California Cancer Reporting System Standards Volume I: Abstracting and Coding Procedures
Refer to the most current Multiple Primary and Histology Coding Rules for solid tumor coding instructions. This applies to cases diagnosed January 1, 2007 and forward.
Refer to the most current Hematopoietic and Lymphoid Database and the Hematopoietic & Lymphoid Neoplasm Coding Manual for Hematopoietic and Lymphoma coding instructions. This applies to cases diagnosed January 1, 2010 and forward.
Melanoma
If the primary site is unknown, assume the primary site is the skin and enter C44.9.
Unless it is stated to be a recurrent or metastatic melanoma, record each melanoma as a separate primary when any of the following apply:
The occurrences are more than two months apart
The fourth character of the ICD-O topography code for skin (C44._) is different
The first three digits of the ICD-O-3 morphology code are different
An in situ melanoma is followed by an invasive melanoma
The occurrences are within the same sub-site code, but different lateralities or different trunk sides, such as chest and back
Kaposi's Sarcoma
Code the primary site as the site in which the tumor arises. If Kaposi's sarcoma arises in the skin and another site simultaneously, or if no primary site is stated, code the primary site as skin (C44._).
BREAST:
Subareolar/Retroareolar Tumor
Code as the central portion of the breast (C50.1), which indicates that the tumor arose in the breast tissue beneath the nipple, but not in the nipple itself.

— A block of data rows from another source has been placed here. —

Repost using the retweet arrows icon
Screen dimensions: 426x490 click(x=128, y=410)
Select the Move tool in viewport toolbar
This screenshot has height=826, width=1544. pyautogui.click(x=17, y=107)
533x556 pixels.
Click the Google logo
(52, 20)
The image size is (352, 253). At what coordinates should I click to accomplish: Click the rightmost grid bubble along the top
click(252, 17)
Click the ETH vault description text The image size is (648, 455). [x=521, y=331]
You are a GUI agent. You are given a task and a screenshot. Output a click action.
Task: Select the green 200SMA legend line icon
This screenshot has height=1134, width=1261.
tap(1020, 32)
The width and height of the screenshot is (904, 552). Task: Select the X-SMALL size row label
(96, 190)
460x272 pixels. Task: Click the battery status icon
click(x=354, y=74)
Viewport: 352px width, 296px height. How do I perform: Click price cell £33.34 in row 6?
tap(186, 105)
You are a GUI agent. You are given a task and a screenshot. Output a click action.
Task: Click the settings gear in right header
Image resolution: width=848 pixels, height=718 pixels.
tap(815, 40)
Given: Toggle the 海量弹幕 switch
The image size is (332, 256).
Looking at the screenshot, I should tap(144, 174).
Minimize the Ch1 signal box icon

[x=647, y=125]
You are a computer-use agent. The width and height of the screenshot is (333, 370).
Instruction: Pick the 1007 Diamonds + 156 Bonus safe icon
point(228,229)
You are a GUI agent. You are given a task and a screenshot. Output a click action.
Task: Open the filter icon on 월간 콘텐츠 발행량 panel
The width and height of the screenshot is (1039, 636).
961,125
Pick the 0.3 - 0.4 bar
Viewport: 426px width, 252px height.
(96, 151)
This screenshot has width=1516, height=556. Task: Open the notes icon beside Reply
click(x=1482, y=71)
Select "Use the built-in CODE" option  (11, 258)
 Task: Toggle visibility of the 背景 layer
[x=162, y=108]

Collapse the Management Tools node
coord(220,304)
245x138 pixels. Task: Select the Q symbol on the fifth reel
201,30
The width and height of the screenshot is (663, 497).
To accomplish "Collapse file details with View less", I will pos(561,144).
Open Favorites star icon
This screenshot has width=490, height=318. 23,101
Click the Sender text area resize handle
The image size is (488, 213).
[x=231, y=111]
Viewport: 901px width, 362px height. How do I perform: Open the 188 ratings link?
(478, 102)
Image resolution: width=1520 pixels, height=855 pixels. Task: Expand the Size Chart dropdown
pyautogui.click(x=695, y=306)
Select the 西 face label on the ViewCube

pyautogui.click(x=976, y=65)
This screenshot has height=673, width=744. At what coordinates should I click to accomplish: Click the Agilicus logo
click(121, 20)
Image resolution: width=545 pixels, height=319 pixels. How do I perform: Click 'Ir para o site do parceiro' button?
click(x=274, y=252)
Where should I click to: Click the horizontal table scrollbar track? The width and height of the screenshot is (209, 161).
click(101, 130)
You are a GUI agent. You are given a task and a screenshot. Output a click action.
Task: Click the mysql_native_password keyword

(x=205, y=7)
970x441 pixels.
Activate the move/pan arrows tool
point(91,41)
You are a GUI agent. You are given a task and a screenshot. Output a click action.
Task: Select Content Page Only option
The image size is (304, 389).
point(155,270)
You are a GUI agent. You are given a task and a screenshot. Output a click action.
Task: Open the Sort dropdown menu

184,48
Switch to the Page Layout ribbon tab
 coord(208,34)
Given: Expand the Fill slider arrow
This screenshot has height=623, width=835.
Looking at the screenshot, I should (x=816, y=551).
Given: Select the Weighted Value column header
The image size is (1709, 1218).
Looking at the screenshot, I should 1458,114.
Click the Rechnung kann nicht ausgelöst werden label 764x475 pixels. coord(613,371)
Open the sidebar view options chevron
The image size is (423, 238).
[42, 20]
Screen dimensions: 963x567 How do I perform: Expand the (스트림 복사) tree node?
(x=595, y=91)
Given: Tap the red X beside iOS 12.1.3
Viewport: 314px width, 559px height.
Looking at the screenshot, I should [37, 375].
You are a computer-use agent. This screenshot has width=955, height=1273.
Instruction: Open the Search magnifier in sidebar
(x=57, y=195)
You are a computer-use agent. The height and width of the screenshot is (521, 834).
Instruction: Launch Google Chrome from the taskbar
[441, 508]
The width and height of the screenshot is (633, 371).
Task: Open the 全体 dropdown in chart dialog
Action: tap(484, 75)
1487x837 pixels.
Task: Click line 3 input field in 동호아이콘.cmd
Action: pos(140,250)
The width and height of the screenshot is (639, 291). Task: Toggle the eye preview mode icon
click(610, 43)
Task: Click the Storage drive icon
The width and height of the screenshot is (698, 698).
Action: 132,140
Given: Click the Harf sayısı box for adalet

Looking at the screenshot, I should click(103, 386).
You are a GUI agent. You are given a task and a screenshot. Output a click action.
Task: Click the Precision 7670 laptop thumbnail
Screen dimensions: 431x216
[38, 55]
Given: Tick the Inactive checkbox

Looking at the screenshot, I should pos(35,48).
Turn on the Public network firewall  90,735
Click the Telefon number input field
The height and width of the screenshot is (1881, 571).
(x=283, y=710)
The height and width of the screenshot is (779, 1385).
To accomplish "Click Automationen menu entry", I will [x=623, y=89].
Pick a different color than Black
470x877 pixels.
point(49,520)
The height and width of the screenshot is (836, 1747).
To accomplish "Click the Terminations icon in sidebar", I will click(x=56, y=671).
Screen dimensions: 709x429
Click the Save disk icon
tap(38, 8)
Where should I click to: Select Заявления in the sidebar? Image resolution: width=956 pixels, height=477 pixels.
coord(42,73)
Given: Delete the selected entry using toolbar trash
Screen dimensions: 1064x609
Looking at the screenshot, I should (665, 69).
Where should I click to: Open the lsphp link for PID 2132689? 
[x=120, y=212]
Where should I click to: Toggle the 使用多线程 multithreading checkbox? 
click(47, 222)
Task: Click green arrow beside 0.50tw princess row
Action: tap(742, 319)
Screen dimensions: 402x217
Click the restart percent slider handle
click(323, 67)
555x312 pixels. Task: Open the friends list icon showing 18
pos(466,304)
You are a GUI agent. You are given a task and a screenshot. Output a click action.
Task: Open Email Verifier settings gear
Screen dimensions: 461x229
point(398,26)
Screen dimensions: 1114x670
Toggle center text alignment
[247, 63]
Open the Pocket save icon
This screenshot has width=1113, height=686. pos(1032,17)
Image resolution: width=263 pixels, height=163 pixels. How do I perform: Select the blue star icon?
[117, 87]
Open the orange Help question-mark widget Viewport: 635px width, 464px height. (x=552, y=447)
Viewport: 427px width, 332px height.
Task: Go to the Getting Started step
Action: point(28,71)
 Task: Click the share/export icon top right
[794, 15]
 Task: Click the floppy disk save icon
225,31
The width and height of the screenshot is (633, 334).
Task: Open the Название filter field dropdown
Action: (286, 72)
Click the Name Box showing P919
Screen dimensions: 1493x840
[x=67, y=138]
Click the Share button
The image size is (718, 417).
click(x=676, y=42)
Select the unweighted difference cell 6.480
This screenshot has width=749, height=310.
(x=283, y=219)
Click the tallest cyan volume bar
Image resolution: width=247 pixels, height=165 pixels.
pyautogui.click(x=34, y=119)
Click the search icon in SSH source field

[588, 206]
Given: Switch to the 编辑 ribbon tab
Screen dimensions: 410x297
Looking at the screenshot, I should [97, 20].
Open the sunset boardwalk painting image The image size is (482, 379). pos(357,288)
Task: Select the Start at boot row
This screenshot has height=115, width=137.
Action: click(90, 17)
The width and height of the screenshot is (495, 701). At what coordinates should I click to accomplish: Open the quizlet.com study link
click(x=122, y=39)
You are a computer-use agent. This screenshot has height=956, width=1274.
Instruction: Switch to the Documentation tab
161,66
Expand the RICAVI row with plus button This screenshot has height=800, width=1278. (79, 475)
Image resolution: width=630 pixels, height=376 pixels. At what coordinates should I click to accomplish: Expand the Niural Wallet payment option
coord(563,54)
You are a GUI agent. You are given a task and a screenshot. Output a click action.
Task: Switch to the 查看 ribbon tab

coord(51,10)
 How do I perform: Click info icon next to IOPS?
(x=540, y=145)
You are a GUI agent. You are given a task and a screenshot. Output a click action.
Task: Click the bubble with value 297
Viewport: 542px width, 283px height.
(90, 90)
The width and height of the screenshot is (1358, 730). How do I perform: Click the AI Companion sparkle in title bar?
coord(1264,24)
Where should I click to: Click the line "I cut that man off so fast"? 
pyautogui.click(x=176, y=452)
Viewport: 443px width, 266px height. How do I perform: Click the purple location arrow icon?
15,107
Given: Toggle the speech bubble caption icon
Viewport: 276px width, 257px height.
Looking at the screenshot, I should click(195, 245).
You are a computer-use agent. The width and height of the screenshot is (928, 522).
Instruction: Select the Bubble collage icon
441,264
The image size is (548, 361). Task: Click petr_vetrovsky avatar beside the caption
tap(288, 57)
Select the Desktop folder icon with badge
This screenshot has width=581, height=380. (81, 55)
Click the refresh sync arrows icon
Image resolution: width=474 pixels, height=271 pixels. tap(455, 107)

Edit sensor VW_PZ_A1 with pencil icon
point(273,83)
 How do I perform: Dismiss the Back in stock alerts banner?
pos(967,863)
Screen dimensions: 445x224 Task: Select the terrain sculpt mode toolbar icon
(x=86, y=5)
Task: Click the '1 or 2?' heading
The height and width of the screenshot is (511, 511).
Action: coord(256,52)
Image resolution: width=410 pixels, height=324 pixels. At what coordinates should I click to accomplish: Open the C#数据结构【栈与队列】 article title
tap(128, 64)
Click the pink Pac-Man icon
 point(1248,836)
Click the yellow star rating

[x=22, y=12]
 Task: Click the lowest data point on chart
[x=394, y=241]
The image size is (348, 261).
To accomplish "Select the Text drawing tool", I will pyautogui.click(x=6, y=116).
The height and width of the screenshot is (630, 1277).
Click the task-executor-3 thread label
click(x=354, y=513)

Ductal and Lobular Breast Lesions
See Section II.1.3.4 for a discussion of certain mixed ductal and lobular lesions of the female breast. If these lesions occur in different quadrants of the same breast, the site code is C50.9.
COLON:
Determining Subsite
If there is no other information given regarding subsite except for the measurement given in the colonoscopy, the measurement may be used to assign subsite. If the colonoscopy measurement is used to assign a specific subsite, the CCR’s standard reference is the colon diagram:
AJCC Cancer Staging Atlas, Second Edition
If there is conflicting information in the medical record with regard to subsite and there is no surgical resection, code the subsite as stated by the physician. If there is a surgical resection, code the subsite as stated in the operative report or a combination of the operative report and the pathology report.
Familial Polyposis
When multiple carcinomas arising in familial polyposis involve multiple segments of the colon or the colon and rectum, code the primary site as colon, NOS (C18.9).
OTHER:
Neuroblastoma
Code neuroblastomas of ill-defined sites for the most likely site in each case. (Adrenal medulla is a common site). If the location of the primary tumor is unknown, code as connective, subcutaneous, and other soft tissue, NOS (C49.9).